**Task item**
If a line in the records below contains "will", copy that line.

**Given entries**
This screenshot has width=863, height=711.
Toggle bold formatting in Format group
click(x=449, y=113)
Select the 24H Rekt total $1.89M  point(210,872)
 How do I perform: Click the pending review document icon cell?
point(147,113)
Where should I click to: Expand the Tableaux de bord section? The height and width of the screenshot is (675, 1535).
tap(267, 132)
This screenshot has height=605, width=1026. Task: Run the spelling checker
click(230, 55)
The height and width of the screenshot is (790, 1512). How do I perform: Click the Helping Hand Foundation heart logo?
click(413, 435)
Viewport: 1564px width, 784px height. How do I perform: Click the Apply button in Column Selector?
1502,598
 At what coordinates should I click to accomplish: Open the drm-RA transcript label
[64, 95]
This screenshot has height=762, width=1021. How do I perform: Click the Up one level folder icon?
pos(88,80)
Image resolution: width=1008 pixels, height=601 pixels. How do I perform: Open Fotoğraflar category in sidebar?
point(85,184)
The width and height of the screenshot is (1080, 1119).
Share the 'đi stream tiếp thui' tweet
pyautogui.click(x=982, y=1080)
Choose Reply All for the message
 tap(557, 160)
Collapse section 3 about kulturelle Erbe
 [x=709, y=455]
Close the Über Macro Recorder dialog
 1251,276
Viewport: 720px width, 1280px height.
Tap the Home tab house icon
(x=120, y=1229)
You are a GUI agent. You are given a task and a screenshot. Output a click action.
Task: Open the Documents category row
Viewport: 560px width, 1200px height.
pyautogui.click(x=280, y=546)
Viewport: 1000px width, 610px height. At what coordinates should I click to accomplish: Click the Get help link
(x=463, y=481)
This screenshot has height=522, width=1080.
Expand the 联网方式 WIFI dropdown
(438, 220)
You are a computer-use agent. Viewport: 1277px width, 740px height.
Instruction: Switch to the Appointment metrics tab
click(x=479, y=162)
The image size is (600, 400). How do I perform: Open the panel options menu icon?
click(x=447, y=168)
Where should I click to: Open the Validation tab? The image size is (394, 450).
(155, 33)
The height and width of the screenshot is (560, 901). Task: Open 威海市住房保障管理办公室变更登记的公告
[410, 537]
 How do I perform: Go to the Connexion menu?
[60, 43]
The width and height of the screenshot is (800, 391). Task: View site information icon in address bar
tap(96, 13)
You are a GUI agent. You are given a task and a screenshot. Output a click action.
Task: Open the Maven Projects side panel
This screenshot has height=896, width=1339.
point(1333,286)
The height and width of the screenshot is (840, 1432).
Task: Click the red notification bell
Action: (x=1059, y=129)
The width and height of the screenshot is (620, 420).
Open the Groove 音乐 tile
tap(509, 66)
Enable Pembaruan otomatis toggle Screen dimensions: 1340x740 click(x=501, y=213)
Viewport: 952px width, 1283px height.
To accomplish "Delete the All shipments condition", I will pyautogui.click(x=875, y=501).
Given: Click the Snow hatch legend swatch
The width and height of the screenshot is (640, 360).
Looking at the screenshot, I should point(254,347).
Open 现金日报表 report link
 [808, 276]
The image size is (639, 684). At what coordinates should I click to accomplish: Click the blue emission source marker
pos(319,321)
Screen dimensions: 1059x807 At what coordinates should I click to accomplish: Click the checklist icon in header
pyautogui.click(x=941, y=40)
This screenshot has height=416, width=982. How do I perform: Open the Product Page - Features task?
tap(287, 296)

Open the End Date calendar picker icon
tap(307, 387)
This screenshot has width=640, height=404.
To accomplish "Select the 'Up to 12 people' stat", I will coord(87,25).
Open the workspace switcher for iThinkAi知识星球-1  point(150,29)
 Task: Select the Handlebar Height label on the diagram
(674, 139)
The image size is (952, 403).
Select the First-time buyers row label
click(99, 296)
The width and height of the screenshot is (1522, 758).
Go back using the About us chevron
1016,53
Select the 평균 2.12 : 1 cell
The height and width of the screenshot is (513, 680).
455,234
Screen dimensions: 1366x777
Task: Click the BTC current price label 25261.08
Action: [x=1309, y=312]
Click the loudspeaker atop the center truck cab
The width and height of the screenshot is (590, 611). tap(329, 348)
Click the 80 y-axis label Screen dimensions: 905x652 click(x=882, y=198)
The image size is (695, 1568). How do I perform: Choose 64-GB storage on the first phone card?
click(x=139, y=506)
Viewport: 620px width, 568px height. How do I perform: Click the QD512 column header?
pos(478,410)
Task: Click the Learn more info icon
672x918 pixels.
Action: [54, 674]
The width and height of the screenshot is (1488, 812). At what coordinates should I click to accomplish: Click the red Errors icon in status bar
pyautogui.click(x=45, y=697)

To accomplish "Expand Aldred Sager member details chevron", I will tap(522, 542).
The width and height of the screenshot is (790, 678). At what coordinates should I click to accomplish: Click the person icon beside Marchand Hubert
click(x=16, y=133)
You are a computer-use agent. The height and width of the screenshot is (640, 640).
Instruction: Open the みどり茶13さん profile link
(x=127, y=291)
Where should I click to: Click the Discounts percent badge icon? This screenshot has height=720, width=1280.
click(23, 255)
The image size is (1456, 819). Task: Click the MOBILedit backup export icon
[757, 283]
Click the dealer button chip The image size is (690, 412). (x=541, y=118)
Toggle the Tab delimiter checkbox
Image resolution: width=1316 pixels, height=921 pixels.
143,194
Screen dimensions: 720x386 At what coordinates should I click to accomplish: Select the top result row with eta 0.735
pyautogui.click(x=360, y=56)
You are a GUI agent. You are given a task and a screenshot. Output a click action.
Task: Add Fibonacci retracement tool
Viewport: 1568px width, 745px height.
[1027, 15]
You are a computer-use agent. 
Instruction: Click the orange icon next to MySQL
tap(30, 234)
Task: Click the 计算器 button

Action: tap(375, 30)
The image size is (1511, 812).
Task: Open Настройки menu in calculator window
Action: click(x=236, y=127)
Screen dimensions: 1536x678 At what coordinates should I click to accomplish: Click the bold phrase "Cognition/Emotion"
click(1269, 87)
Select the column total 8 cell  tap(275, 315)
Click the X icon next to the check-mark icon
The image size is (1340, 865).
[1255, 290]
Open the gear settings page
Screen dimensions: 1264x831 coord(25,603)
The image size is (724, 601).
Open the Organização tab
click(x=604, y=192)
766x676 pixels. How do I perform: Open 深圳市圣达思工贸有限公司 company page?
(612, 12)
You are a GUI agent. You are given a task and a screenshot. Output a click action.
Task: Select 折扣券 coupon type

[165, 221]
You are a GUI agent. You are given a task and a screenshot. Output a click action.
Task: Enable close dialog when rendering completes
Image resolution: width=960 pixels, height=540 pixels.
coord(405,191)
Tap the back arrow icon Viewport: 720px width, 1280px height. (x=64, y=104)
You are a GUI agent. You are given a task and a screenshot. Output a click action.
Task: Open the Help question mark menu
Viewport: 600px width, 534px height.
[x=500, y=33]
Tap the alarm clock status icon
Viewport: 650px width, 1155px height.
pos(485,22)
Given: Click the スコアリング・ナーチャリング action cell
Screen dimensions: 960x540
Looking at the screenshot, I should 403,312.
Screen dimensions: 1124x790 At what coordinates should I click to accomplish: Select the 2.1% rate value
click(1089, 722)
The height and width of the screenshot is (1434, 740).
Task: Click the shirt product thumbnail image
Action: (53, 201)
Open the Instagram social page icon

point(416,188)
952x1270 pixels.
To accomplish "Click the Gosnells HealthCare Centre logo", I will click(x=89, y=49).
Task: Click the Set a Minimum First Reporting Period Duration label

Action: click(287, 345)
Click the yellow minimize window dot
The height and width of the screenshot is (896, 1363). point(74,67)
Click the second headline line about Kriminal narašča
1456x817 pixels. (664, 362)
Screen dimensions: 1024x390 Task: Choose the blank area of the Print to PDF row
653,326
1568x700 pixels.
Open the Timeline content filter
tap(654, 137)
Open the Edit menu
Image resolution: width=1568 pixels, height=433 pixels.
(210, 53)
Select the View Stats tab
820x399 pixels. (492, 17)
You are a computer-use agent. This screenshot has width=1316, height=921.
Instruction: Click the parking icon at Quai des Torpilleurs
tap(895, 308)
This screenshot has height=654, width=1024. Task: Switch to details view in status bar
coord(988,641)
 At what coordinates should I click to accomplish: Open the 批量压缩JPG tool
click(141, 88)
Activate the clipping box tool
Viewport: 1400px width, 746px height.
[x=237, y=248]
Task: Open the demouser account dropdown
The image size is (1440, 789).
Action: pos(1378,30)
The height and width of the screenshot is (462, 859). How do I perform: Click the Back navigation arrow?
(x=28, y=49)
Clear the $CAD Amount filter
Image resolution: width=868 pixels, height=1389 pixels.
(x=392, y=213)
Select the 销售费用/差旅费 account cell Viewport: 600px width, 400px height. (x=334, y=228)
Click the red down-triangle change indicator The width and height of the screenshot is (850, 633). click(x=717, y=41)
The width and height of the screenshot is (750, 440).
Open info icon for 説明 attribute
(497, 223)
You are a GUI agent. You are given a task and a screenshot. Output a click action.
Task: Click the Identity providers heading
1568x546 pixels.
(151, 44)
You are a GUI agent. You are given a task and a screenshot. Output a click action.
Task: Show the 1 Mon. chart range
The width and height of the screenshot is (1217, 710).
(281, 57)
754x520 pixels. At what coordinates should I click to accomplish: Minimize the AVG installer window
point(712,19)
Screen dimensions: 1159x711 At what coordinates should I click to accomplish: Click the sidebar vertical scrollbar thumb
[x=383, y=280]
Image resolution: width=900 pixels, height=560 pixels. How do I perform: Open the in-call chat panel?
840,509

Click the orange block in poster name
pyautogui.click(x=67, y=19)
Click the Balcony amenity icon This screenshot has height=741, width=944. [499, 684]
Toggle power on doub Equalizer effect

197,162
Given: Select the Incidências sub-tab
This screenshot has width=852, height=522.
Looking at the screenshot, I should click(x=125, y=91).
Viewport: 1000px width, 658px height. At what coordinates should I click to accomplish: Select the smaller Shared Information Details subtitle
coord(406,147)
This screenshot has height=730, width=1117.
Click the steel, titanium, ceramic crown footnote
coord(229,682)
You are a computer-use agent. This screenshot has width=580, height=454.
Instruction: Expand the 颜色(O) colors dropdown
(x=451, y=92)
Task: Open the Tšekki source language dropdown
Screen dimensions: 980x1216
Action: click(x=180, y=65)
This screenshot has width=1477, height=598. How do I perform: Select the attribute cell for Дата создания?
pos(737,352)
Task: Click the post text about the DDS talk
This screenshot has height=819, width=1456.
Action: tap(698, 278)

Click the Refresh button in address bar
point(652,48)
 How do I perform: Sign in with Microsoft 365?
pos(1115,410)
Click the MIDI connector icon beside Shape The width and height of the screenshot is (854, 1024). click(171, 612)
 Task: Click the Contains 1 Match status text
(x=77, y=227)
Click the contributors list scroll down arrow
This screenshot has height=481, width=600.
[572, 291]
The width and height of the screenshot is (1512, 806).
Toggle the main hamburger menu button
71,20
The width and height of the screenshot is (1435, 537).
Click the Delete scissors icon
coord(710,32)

**Exercise solution**
To accomplish "Delete the All shipments condition", I will pyautogui.click(x=875, y=501).
To accomplish "Select the 'Up to 12 people' stat", I will coord(87,25).
To accomplish "Expand Aldred Sager member details chevron", I will tap(522, 542).
To accomplish "Click the Gosnells HealthCare Centre logo", I will click(x=89, y=49).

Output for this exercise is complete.